Plain English Principles should be observed consistently in case recording. Plain English is defined by the Plain English Society as “A message, written with the reader in mind and with the right tone of voice that is clear and concise.”

  • The use of language and tone should be appropriate and suitable for the child and family members to read and understand;
  • Recordings should be free from jargon, as stated above, and abbreviations should be explained when first used to ensure the reader can understand. Records should not include meaningless phrases, speculation, judgemental or offensive subjective statements;
  • Records must not contain any expressions that might give offence to any individual or group of people on the basis of race, culture, religion, age, disability, or sexual orientation;
  • Use of informal language is not acceptable. Spell check should be used for electronic recording;
  • Information is presented in a concise manner so that it can be easily read and understood;
  • Names and roles of professionals should be clear so that they are easily identified;
  • Family information may be duplicated so long as it is relevant for each child;
  • Chronologies must detail significant events in respect of child and history of involvement.


6. Chronologies

A chronology written for any purpose is a record of key events, in a sequential order. It is based on a study of recorded information, and in social work practice its overall purpose is to support the analysis of the history of a case with reference to the current state of work on the case.

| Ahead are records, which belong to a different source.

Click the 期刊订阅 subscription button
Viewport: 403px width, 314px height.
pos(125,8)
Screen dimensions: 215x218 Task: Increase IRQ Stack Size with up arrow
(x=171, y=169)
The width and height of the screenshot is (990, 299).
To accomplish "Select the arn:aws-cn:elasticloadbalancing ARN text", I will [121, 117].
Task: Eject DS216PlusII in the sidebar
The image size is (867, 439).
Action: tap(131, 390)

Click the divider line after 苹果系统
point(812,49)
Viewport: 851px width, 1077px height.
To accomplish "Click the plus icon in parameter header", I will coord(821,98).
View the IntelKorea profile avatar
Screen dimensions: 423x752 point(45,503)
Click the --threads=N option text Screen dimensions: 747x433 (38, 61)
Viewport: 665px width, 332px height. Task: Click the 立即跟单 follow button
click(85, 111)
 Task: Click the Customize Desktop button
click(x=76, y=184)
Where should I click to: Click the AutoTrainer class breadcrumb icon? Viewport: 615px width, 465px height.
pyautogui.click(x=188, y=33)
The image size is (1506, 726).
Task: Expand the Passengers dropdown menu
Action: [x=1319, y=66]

There are different purposes for writing a chronology:

  • A chronology should frame your understanding of a service user and their family, and tell the story of their lives. In this respect, they complement a genogram and ecomap nicely - the chronology describes the past while the ecomap describes their present, and the genogram overlaps with both;
  • A chronology is a tool for a professional to use while working with a service user and professionals, and a tool for a service user to help understand their own life, and any relevant patterns - in other words, a wholly practice-based document;
  • It also has a key role in assessments, as a point of reference for the completed assessment as well as an analytical tool to help create the assessment in the first place.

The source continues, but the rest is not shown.